OTTAWA — Conservative Leader Pierre Poilievre is blaming Prime Minister Justin Trudeau fora diplomatic chill with India, saying Ottawa needs a “professional relationship” with the government of Indian Prime Minister Narendra Modi.
Trudeau announced in the House of Commons last month that Canadian intelligence services are investigating “credible” information about “a potential link” between India’s government and the killing of Sikh leader Hardeep Singh Nijjar in British Columbia.
Speaking on a Nepalese diaspora radio station in Toronto this weekend, Poilievre blames Trudeau for the “aggression shown to Indian diplomats at public events.”
Earlier this year, before Trudeau’s revelation regarding the Nijjar case, India lamented rowdy protests by Sikh separatist groups outside diplomatic missions in Canada, and posters offering cash rewards for the home addresses of India’s diplomats.
New Delhi formally called on Canada to better uphold its duty to protect foreign diplomats and in late August, India’s high commissioner to Canada said his country was “very satisfied” that the Liberal government had responded appropriately and that its diplomats were secure.

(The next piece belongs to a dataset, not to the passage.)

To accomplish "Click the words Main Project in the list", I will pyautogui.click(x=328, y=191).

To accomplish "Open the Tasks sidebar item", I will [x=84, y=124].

Poilievre claims in the interview that Trudeau is turning Canadians against each other, citing vandalism against Hindu places of worship.
“I strongly condemn all threats on the attacks on Hindu mandirs, the threats against Hindu leaders,” Poilievre told Namaste Radio Toronto.
“There should be criminal charges laid against anyone who attacks either the property or people at Hindu mandirs, just like anywhere else.”
Poilievre did not cite a specific example and his office has been asked to comment.
“It’s fine to have our disagreements and to hold each other accountable, but we have to have a professional relationship … with the Indian government,” Poilievre told Namaste Radio Toronto, in a video posted online Saturday afternoon.
“Justin Trudeau is considered a laughing stock in India, the world’s biggest democracy.”